At the 2022 GI Research Foundation Annual Ball, generous guests funded the purchase of a Storz Coloview Small Animal Colonoscopy System, which has proved integral to supporting the ongoing research of several University of Chicago Medicine laboratories pursuing the promise of regenerative medicine. On May 25, 2023, the total award of $106,446 was received by the University for the equipment.

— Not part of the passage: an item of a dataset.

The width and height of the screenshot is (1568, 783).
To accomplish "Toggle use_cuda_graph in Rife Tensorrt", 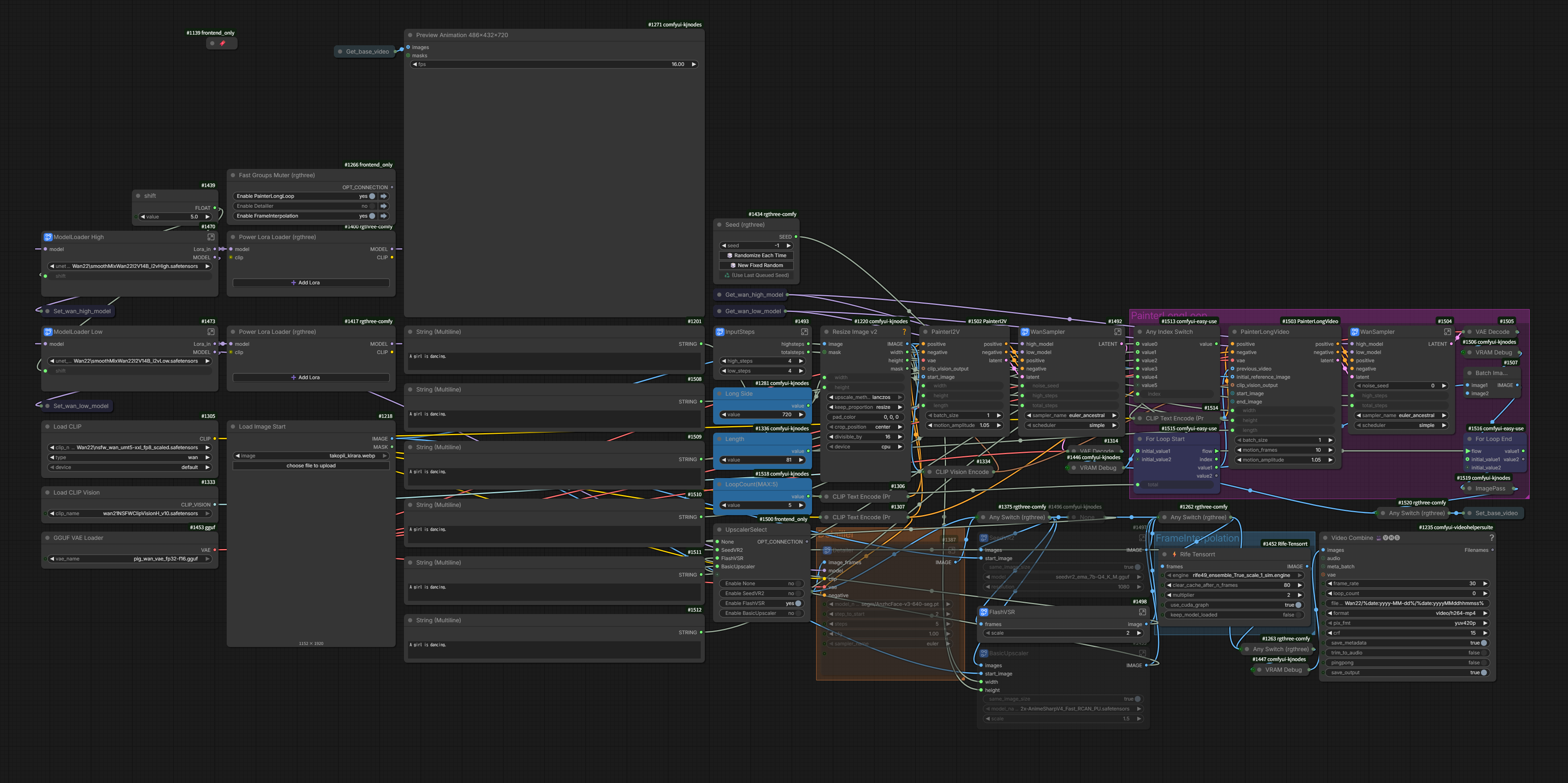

Colonoscopy with biopsies are the gold standards for diagnosis and assessment of bowel injury and disease progression. In many animal models, the animals are sacrificed to examine their disease state in different experimental conditions, but for chronic conditions like Crohn’s disease and ulcerative colitis, and for some experimental designs, this is insufficient. Murine (mouse) colonoscopy is a valuable tool for disease research1.

The new system, the Coloview colonoscopy system, has allowed for both high-resolution imagining and collection of samples from murine subjects. This technology has been used by investigators including Eugene Chang, MD, and his lab to both monitor inflammation and healing of colitis, sample mouse mucosa, and to implant of intestinal stem cells into wounded areas and observe results over time.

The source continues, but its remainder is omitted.